When Casey Stoner jumped on to the Ducati in 2007 he was all of 21 yrs old and eager to prove his mettle as a rider.  He was fearless and took risks to establish himself.  Remember he won the championship on a trellis framed bike.  Rossi got on to the Ducati when he was 31 years old.  It is well known that advancing age makes people more aware of their mortality and therefore fewer risks are taken.  Rossi also went as one of the greatest champions of all time.  So the determination to explore the outer limits of a bike could be missing.  In fact, the ego of the nine time world champion must have felt that it was up to Ducati to give him a winning bike and not up to him to make the bike win.  He also thinks he is this great development rider and so has taken on the onerous responsibility to developing the Ducati into a rider friendly bike.  In doing so he has found that he is just a rider and Ducati did not have the wherewithal to build an aluminium space frame or delta box.
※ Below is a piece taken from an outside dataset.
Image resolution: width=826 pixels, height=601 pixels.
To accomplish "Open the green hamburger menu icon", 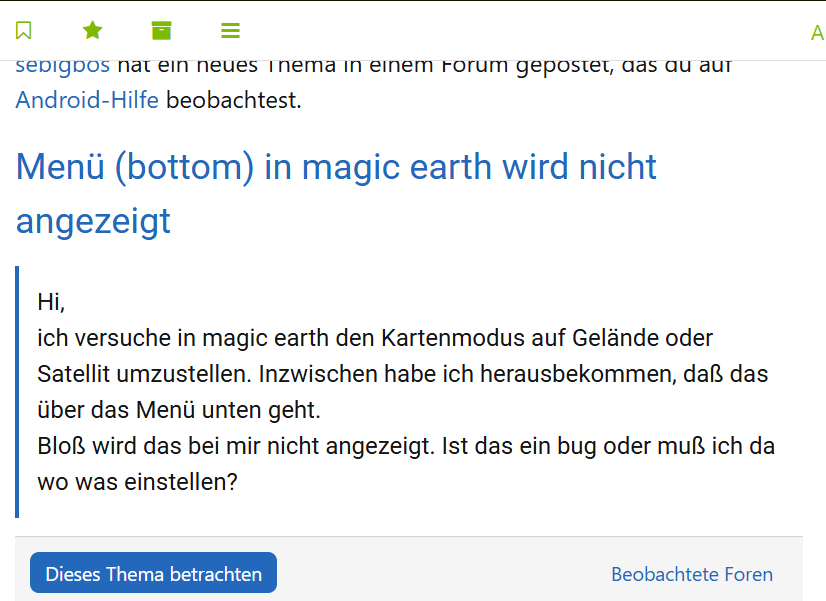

So everyone is struggling.  Perhaps what Guy Coulon of Tech3 had to say when it comes to riders is very important here.  Coulon is the person who designs the Moto2 frames for Tech3 apart from being Colin Edwards’ crew chief.  In an interview with David Emmett a renowned journalist when questioned about the lack of innovation in frames, Coulon said that innovation in MotoGP is limited by the fact that rider’s want what they are used to.  He believed that conventional delta boxes delivered a certain kind of feedback that a rider to could process but if the nature of the feedback changed then the rider does not know how to process it.  That is perhaps where the answer to Rossi’s problems lies.  After years of riding Japanese machinery and with advancing age Rossi could be finding it difficult to process the information that he needs to.  A younger, eager and needing to prove himself Stoner had perhaps been able to do that.  No wonder then that Preziosi said that he would once like to have Stoner ride the Ducati to see where they really are.  Good thought but in the complex world of MotoGP contracts that is never going to happen.  And so we will never really know for sure as to who is better, Stoner or Rossi.